I wrote to Amber Rudd this week to outline the inhumane situation faced by people in Stroud who are desperately ill, or are living with chronic or degenerative conditions.

I told her about one constituent, who I will call James (not his real name) and his experience of claiming Personal Independence Payment (PIP).

James has multiple sclerosis and is one of many of people with health conditions who are seeing their benefits reduced, or stopped, when transferring from Disability Living Allowance (DLA) to PIP.

In Stroud, 22 per cent of people are losing their benefit when they were transferred to PIP.

After reassessment, James, who can barely walk, had his mobility benefit reduced and is no longer entitled to a Motability vehicle, which he had relied upon.

Now James has to take his case to a benefits tribunal in Gloucester to appeal the decision, with a nine month wait, far longer than similar cases in Cardiff or Bristol.

Almost 70 per cent of claimants will have their entitlements reinstated at tribunal, having endured months of financial and emotional hardship.

This miserable, chaotic and wasteful system, run by DWP, clearly isn't fit for purpose.

James is one of many PIP cases referred to my office and I have urged Amber Rudd, Secretary of State for Work and Pensions, to review this system urgently.

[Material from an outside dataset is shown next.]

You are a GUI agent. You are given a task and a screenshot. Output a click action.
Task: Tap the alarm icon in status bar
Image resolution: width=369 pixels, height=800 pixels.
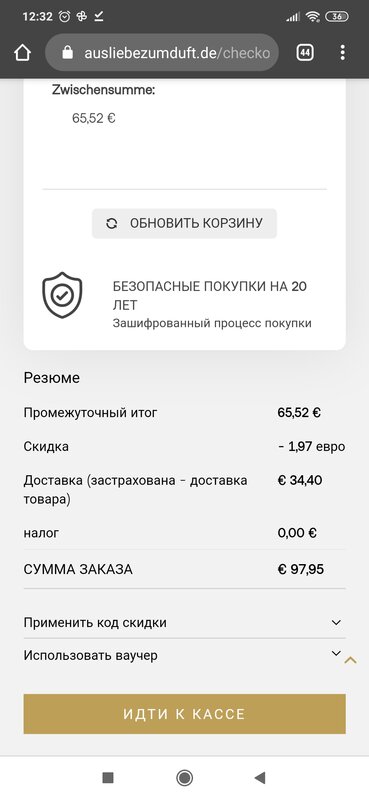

I also asked her to explain why her department reduces or removes the entitlement of people with progressive or degenerative illnesses which, by definition, worsen over time.

Her department has an optimism about many conditions which the medical profession do not share. So, I asked her to also explain why applicants who will not recover from their illness are continually reassessed for their PIP claims. We should not inflict this inhumanity on people in their greatest time of need.